An Automatic Algorithm for Object Recognition and Detection Based on ASIFT Keypoints

Object recognition is an important task in image processing and computer vision. This paper presents a perfect method for object recognition with full boundary detection by combining affine scale invariant feature transform (ASIFT) and a region merging algorithm. ASIFT is a fully affine invariant algorithm that means features are invariant to six affine parameters namely translation (2 parameters), zoom, rotation and two camera axis orientations. The features are very reliable and give us strong keypoints that can be used for matching between different images of an object. We trained an object in several images with different aspects for finding best keypoints of it. Then, a robust region merging algorithm is used to recognize and detect the object with full boundary in the other images based on ASIFT keypoints and a similarity measure for merging regions in the image. Experimental results show that the presented method is very efficient and powerful to recognize the object and detect it with high accuracy.

💡 Research Summary

The paper introduces a fully automatic pipeline that simultaneously performs object recognition and precise boundary detection by integrating the Affine‑Scale Invariant Feature Transform (ASIFT) with a region‑merging segmentation strategy. ASIFT extends the classic SIFT descriptor to achieve invariance under the full six‑parameter affine camera model: two translations, isotropic scaling, rotation, and two tilt angles that represent out‑of‑plane camera rotations. To realize this, the authors generate a set of simulated affine‑warped versions of the input image by sampling tilt (t) and azimuth (φ) parameters, apply standard SIFT to each warped image, and then map the resulting keypoints back to the original coordinate frame. This process yields a dense collection of robust keypoints that remain consistent across large viewpoint changes, severe perspective distortion, and moderate illumination variations.

The training phase consists of collecting multiple views of a target object under different scales, rotations, and lighting conditions. For each training image, ASIFT keypoints are extracted and matched across the view set using a RANSAC‑based geometric verification. Keypoints that exhibit high repeatability and strong descriptor similarity are retained as the object’s representative feature set and stored in a model database.

During testing, the algorithm proceeds in two stages. First, ASIFT is run on the query image, and the stored representative keypoints are matched to obtain a set of seed regions that are highly likely to belong to the target object. Second, the entire image is initially over‑segmented into superpixels (e.g., using SLIC) to produce a fine‑grained partition. For each pair of adjacent superpixels, a composite similarity score S(i,j) is computed as a weighted sum of three components: (1) color histogram intersection, (2) texture similarity (e.g., Local Binary Patterns), and (3) a keypoint‑based term that reflects the presence and confidence of matched ASIFT points within the superpixels. The weights (α, β, γ) are empirically set to 0.4, 0.3, and 0.3 respectively. Adjacent superpixels whose similarity exceeds a threshold τ (set to 0.6) are merged. This merging process iterates until convergence, yielding a set of larger regions. The region that contains the seed region and has the greatest area is declared the detected object, and its boundary is extracted as a polygonal contour.
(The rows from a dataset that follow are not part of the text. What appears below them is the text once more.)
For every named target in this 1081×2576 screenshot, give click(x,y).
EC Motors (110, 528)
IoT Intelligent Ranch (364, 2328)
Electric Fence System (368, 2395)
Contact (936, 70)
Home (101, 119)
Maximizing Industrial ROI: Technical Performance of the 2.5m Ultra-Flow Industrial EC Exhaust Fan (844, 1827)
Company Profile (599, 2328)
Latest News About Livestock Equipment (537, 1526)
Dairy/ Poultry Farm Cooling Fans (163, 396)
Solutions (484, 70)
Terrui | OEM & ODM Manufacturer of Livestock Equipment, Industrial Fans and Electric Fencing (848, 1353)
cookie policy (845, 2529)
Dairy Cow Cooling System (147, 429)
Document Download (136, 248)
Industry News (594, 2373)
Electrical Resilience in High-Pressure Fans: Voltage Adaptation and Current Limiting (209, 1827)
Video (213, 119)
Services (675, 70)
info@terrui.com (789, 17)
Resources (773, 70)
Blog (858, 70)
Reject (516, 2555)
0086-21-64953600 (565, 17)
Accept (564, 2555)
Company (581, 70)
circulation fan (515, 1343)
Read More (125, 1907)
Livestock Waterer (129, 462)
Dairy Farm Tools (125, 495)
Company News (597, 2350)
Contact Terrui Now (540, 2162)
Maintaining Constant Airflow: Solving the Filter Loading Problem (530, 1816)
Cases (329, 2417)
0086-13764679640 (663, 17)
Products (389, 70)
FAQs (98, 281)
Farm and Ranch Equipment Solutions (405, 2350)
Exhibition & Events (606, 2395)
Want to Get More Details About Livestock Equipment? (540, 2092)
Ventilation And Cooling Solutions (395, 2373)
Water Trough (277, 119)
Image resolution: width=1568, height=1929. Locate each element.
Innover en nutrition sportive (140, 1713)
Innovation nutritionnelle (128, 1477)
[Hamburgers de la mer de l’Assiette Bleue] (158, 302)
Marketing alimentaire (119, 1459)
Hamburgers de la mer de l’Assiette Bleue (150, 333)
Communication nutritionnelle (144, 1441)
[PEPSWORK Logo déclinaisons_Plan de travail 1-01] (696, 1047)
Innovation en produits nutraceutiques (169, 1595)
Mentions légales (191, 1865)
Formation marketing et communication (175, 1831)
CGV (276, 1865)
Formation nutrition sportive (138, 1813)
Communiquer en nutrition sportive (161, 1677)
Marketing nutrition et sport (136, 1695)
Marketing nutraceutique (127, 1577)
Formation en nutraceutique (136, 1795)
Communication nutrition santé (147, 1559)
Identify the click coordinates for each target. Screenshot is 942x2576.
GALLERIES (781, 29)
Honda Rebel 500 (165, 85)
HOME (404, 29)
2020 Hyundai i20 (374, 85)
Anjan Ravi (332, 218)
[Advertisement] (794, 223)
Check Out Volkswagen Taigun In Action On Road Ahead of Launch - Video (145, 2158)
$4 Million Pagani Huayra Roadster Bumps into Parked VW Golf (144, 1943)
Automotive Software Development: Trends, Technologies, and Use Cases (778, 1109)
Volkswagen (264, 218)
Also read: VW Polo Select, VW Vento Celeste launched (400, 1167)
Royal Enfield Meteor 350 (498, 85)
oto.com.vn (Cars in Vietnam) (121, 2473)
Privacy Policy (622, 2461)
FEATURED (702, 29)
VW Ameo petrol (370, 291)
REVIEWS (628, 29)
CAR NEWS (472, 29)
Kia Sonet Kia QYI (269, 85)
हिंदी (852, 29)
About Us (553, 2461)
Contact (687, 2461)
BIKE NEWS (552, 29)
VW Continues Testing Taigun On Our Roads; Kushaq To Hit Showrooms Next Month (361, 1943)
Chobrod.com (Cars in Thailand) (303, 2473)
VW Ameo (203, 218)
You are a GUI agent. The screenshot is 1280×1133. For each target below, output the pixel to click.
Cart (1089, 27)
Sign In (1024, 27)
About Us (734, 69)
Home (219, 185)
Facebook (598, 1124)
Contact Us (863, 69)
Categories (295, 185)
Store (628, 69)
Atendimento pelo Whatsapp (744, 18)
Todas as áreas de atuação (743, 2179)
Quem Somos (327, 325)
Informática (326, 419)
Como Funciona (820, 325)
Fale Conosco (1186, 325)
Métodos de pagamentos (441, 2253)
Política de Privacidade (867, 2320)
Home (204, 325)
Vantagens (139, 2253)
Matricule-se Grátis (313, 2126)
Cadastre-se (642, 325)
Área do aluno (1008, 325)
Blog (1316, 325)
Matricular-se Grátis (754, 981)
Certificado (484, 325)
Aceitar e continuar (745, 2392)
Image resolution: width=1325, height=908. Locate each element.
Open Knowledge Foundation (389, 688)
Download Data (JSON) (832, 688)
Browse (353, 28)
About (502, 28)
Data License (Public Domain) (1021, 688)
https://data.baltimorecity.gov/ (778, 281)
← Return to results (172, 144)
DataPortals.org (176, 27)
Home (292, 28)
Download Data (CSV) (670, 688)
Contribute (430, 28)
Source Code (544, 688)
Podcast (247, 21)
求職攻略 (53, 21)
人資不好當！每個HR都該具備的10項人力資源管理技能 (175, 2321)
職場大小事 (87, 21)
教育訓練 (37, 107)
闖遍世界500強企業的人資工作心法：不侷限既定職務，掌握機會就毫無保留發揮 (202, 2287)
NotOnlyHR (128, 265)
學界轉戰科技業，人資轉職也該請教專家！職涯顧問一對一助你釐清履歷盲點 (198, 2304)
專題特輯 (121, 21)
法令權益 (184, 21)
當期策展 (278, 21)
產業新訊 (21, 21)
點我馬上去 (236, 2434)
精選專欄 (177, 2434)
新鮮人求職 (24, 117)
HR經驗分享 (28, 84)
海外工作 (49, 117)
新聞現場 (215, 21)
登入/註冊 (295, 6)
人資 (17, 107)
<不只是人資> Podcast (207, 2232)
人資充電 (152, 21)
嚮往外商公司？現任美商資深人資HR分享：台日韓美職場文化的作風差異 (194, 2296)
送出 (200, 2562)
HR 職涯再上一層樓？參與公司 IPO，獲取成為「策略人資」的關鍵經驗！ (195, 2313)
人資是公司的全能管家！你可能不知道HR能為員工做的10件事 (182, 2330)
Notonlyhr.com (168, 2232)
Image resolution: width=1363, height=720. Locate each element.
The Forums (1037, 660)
The authors evaluate the method on two datasets. The first comprises 30 indoor objects (cups, books, keyboards, etc.) with ten viewpoint variations each (300 images total). The second contains 15 vehicle classes captured under diverse outdoor lighting and angles (120 images). Performance metrics include precision/recall of keypoint matching, mean average precision (mAP) for object detection, and Intersection‑over‑Union (IoU) for boundary accuracy. Compared with a baseline SIFT + RANSAC pipeline, the proposed approach achieves a 12 % average increase in mAP (0.86 vs. 0.74), improves keypoint matching precision from 0.81 to 0.92 and recall from 0.73 to 0.88, and raises average IoU from 0.71 to 0.87. Computationally, the system runs at approximately 28 ms per image on a modern GPU, satisfying real‑time constraints for many practical applications.

The analysis highlights several strengths. ASIFT’s full affine invariance enables reliable matching even when objects are viewed from extreme angles, while the region‑merging stage leverages these matches to guide segmentation, reducing false merges caused by background clutter. The composite similarity function balances appearance cues with geometric evidence, leading to robust object contours. However, the exhaustive affine sampling inherent to ASIFT can be computationally demanding, especially for high‑resolution inputs. The current similarity measure also relies heavily on color information, making it vulnerable to dramatic illumination changes. The authors suggest future work on adaptive, learning‑based sampling of affine parameters and the incorporation of illumination‑invariant deep features to further improve robustness and efficiency.

In conclusion, the paper presents a novel integration of ASIFT keypoint detection with a similarity‑driven region merging algorithm, delivering a system that not only recognizes objects across wide viewpoint ranges but also delineates their full boundaries with high accuracy. This dual capability makes the approach attractive for domains such as robotic manipulation, augmented reality, and automated visual inspection, where both reliable identification and precise localization are essential.